Differences between hair and fur
"The way I think a lot of people understand fur versus hair is in the density of follicles," says Ross McPhee, Curator of the Department of Mammalogy at the American Museum of Natural History. "So for fur-bearing animals—which were converted into coats and so-forth—people always wanted it to be something that was very dense, so there’s the idea therefore that fur is dense, and it certainly is in [the] kinds of fur-bearers that we use for this purpose. Whereas hair is not so dense. There's less of it."
This remains untrue however, because the human head has as the same "follicle density" as a mouse, but it just so happens to be genetically predisposed to stop at the head and not continue down the body. There are three types of hair: ground hair, guard hair, and whiskers. "Ground hair is used primarily as insulation and is soft, while guard hair is for protection from the elements and tends to be coarse." Both ground hair and guard hair are classified as fur. Because human hair acts as both, it can technically be called "fur". In reality, the keratin fibers that are described variously as hair, wool, or fur, depending on the animal type, are all referring to the same thing.
Taxidermy has been around since the times of the Ancient Egyptians. While more mummification than traditional taxidermy, the Egyptians still preserved animals in their form by removing the innards and drying the carcass with salts from the Nile to dehydrate and preserve. The earliest known pieces of modern taxidermy are from the beginning of the sixteenth century, when the development and perfection of taxidermic techniques were linked to Western Europe’s fascination with the natural world. Through the ages, taxidermy has progressed. During the Victorian era, taxidermy became closer to what is seen in museums today.
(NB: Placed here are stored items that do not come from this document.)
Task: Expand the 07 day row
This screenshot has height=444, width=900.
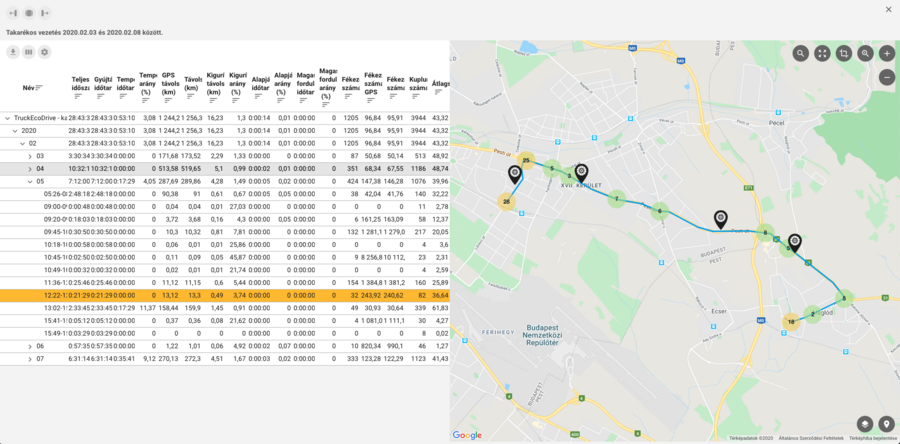Action: click(30, 358)
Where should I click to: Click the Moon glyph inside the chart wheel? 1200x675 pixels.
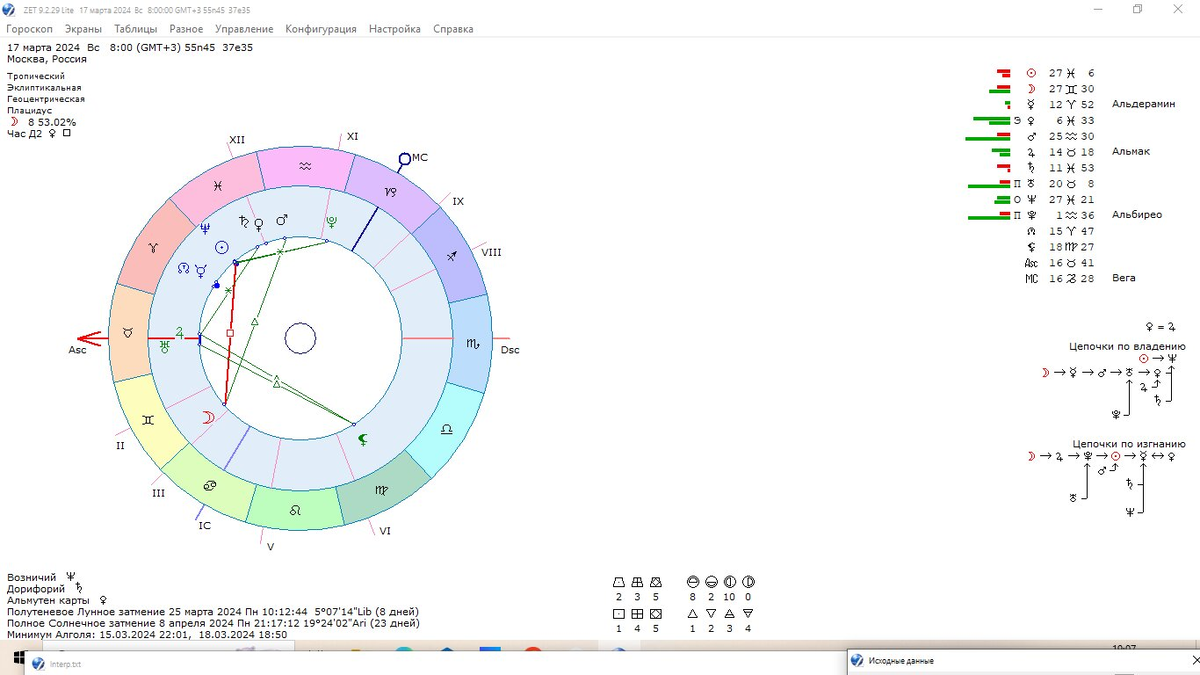(x=208, y=418)
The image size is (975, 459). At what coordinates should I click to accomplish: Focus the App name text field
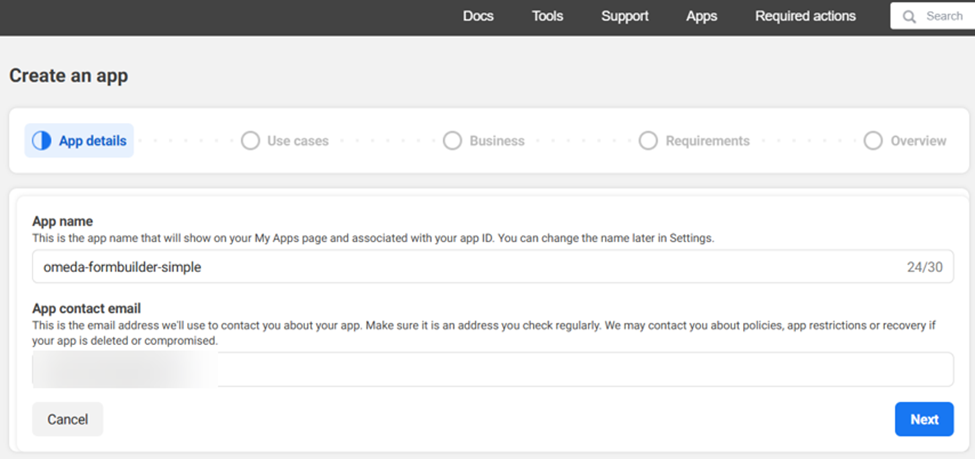(460, 267)
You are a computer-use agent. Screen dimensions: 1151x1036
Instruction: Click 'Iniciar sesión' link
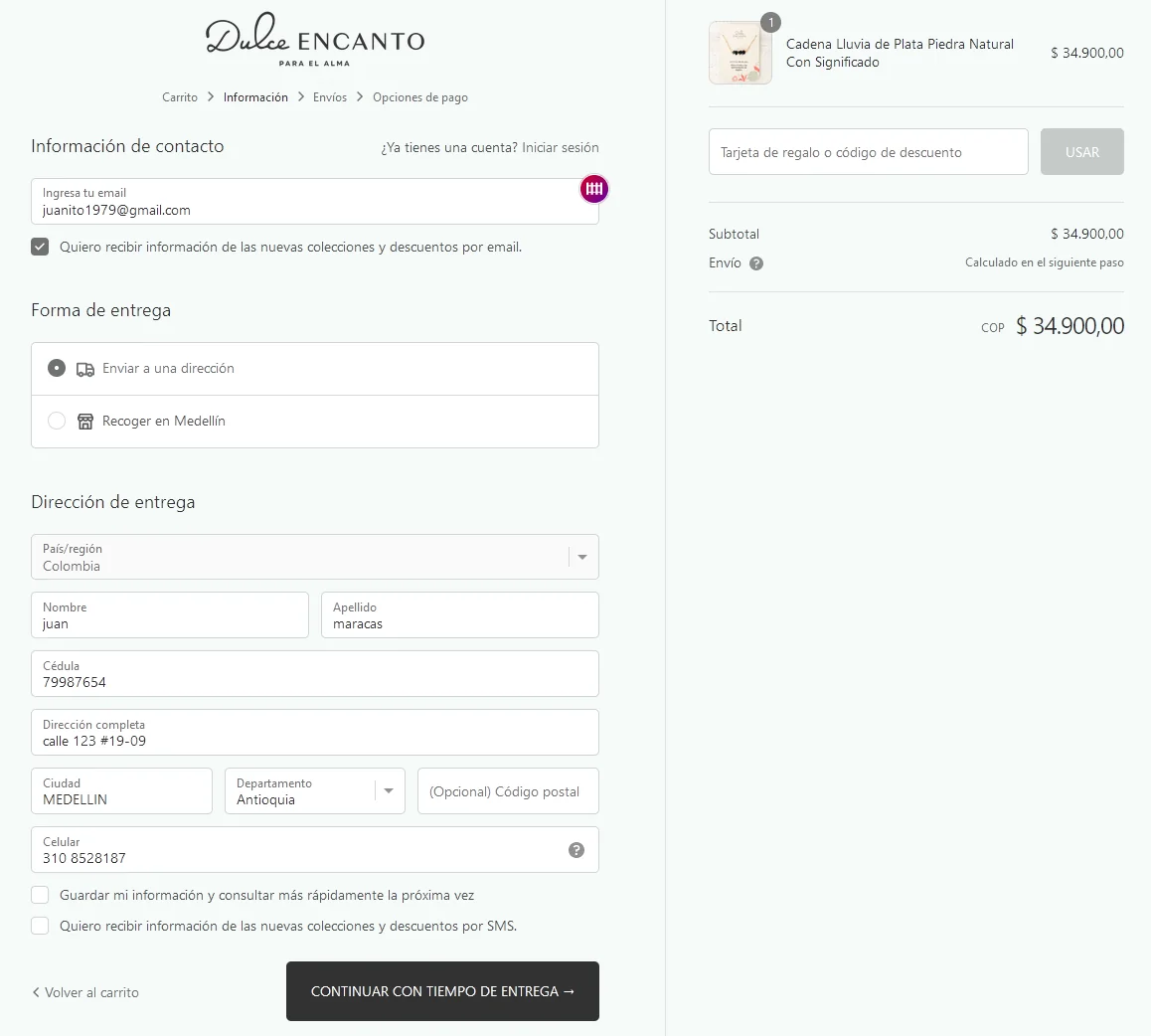coord(561,147)
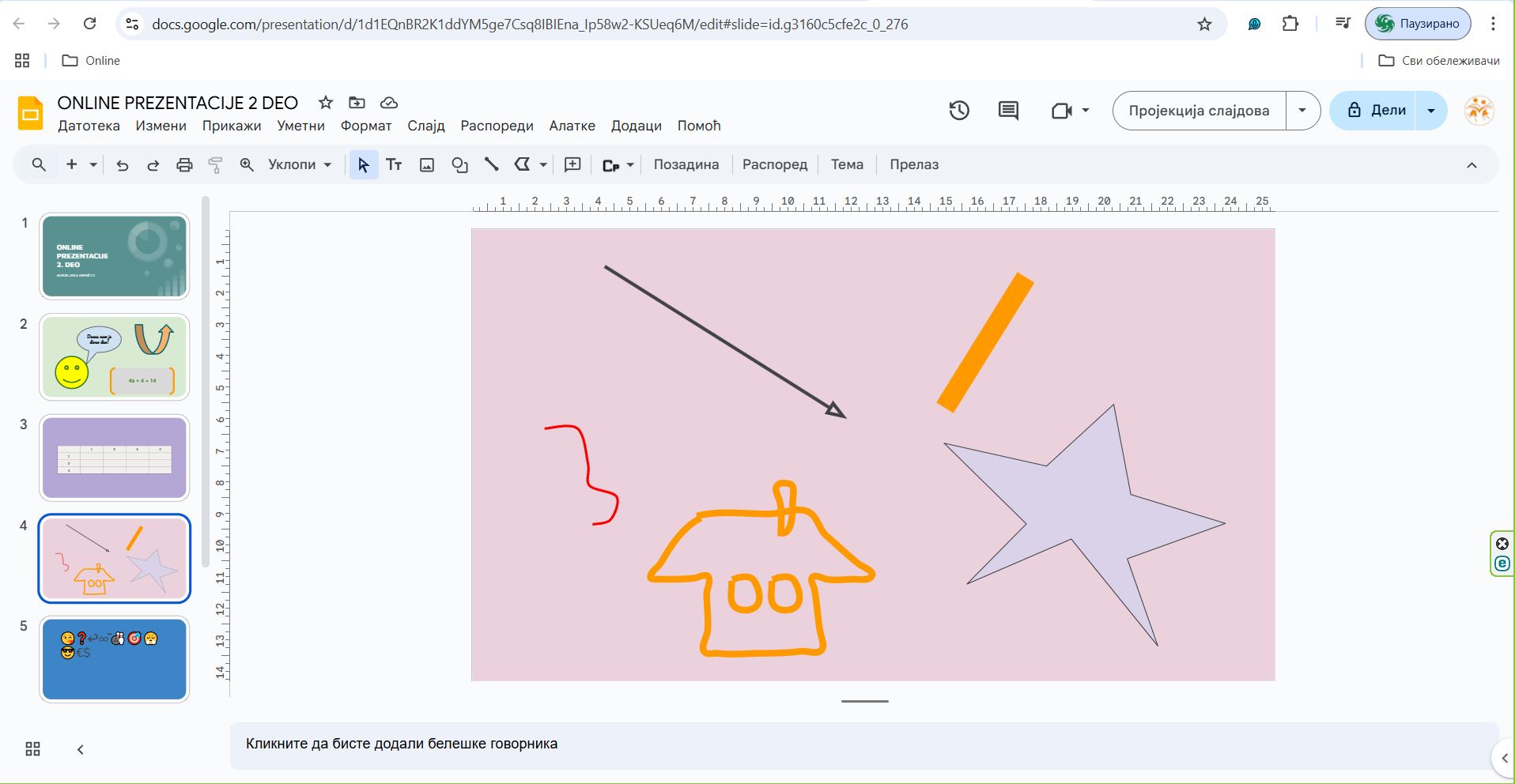
Task: Select the Text box tool
Action: click(394, 165)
There was a transition from using straw, paper, and other materials to create the mountings for the hides to using internal structures with rods and the actual animal skulls. Taxidermy is still used in museums and collections today. Most notable is the work of Carl Akeley, who modernized the idea of including taxidermied specimens in recreations of their natural habitats.
Human beings have been wearing fur since the beginning of time. There is evidence that Ötzi, the Iceman, was wearing a pelt when he met his demise 5000 years ago. In classic antiquity, the ancient Egyptians, Phoenicians, Assyrians, Greeks, and Romans all used fur or pelts in clothing. In Western Europe, beginning in the 11th Century, luxury furs such as ermine, mink, sable, and chinchilla were reserved for the royalty, nobility, high ranking clergy, and the bourgeoisie. Fur and the access to it became a way of sublimating the lower classes in the 16th and 17th centuries and were strictly controlled. The North American fur trade, during the 17th and 18th centuries, provided enough pelts of hare, rabbit, lamb, and wolf to appeal to the crowd that could not afford the luxury furs, which remained to be only accessible to the elite. The royal families of Europe frequently use ermine to create robes and line their crowns. However, before the 19th century, fur was used as accents, like linings, accessories, and for trimming gowns. Full fur jackets did not appear on the fashion scene until the mid-19th century as a display of wealth by the newly prosperous middle class. Seal skin was one of the first furs to be used for a coat. Fashion went through waves of monkeys, mice, and cat fur dressing during the late 19th and early 20th centuries. The turn of the century focused on the exotic animals like lions, tigers, leopards, and polar bear fur. The Convention on International Trade in Endangered Species, stopped the exotic animal fur market and the later part of the 20th century focused once again on more accessible fur like rabbit. Today, fur is a very controversial issue with groups like PETA protesting the entire fur industry and designers, like Armani, have decided to go "fur free."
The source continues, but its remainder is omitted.